How I Try To Assess New ETFs

Direxion rolled out a suite of ETFs that offer single wrapper access to pair trades. A pair trade is going long one sector or segment or style or factor and so on and then going short something related. So an investor that thinks growth will outperform value could go long a growth fund and sell short a value fund and either profit on the spread between the two if they're right or lose that spread if they're wrong. It is a sophisticated idea and so being cautious makes sense as anything not simple can turn out to be problematic. Here is the suite from Direxion;

In the case of the Relative Weight ETFs the long side of the strategies will be 150% while the short will be 50% which should net out to 100% long. There are some rules of thumb for some of these pairs that might give an indication of when to buy what and they work except for the times that they don't if you know what I mean. One of the rules of thumb is that as the yield curve flattens, growth should outperform value due to the different ways these companies access capital (equity markets versus debt markets). That worked on this go around until about six months ago. The first chart shows SPDR Growth's (SPYG) relative performance versus SPDR Value (SPYV) and starting six months ago growth started to rollover versus value. It is difficult to know what the exact consequence might have been for RWGV (listed in the table) but I don't think it would have been that bad.

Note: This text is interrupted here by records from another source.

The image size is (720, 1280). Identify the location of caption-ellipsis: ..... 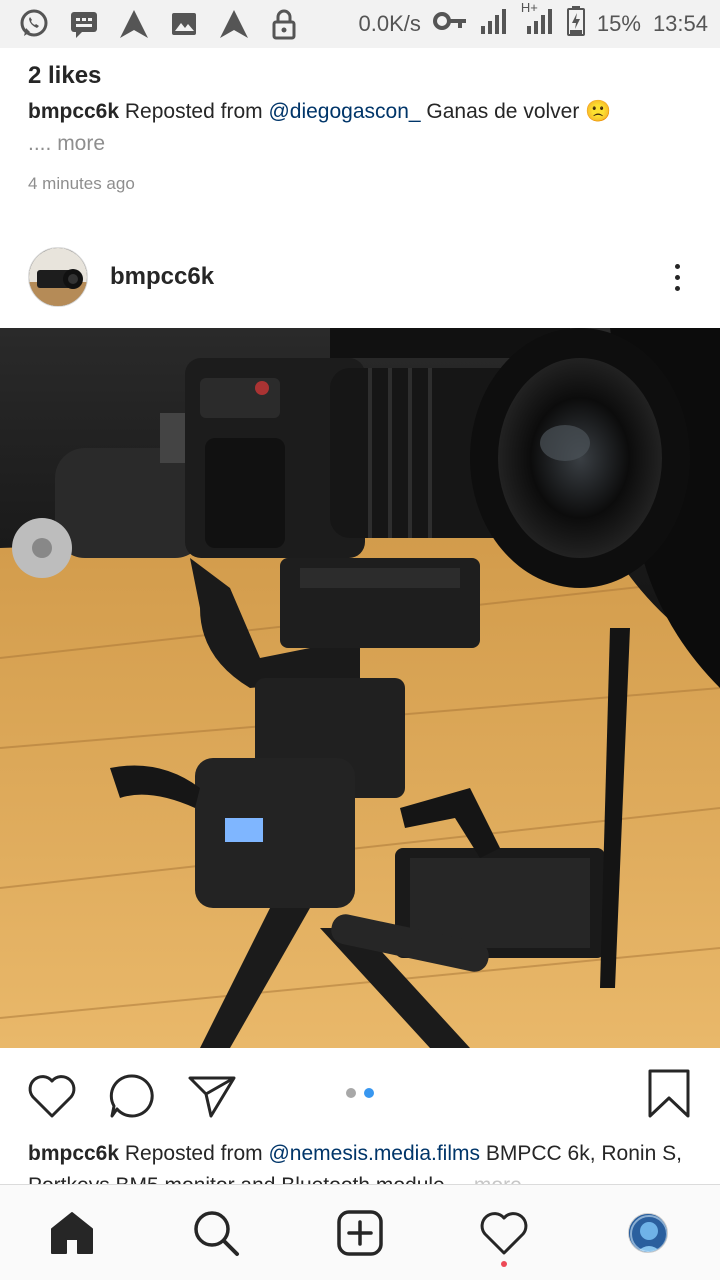
(40, 144).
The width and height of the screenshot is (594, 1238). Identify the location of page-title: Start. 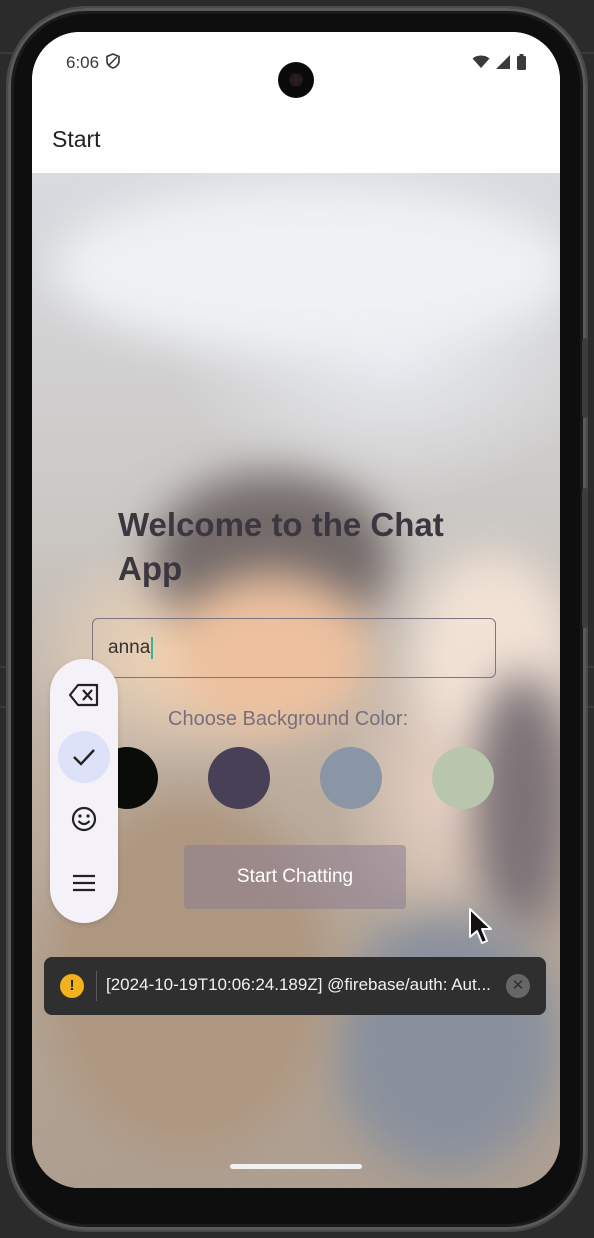
(76, 139).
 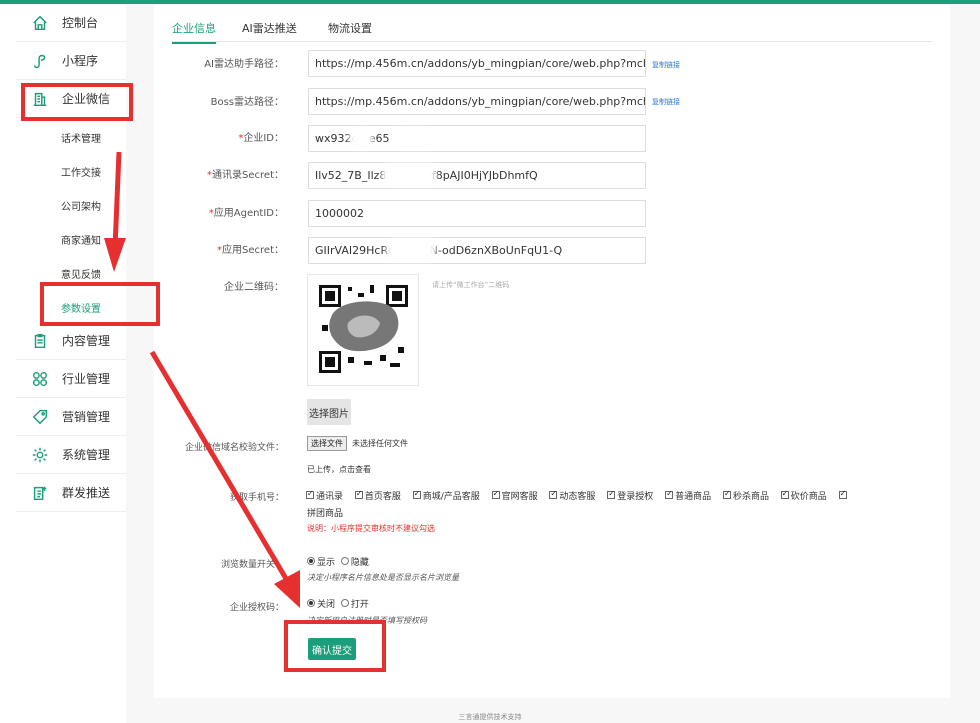 What do you see at coordinates (244, 64) in the screenshot?
I see `ai-path-label: AI雷达助手路径：` at bounding box center [244, 64].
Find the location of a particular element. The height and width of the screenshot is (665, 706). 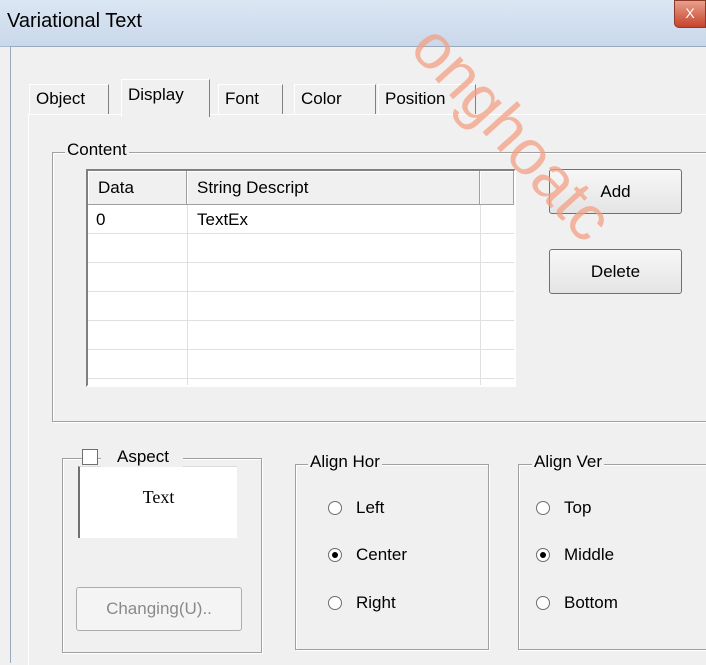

Cyclical versus defensives is interesting too. In RWCD tech is the largest long sector and healthcare is the largest short sector. Generally you'd expect defensive companies to lag until very late in the bull market but the chart comparing client holding iShares US Technology (IYW) relative to the Healthcare Sector SPDR (XLV) tells a more complicated story.​

This relationship worked as expected coming off the bottom in 2009 but started rolling over long before the bull market ended...if it's even over yet.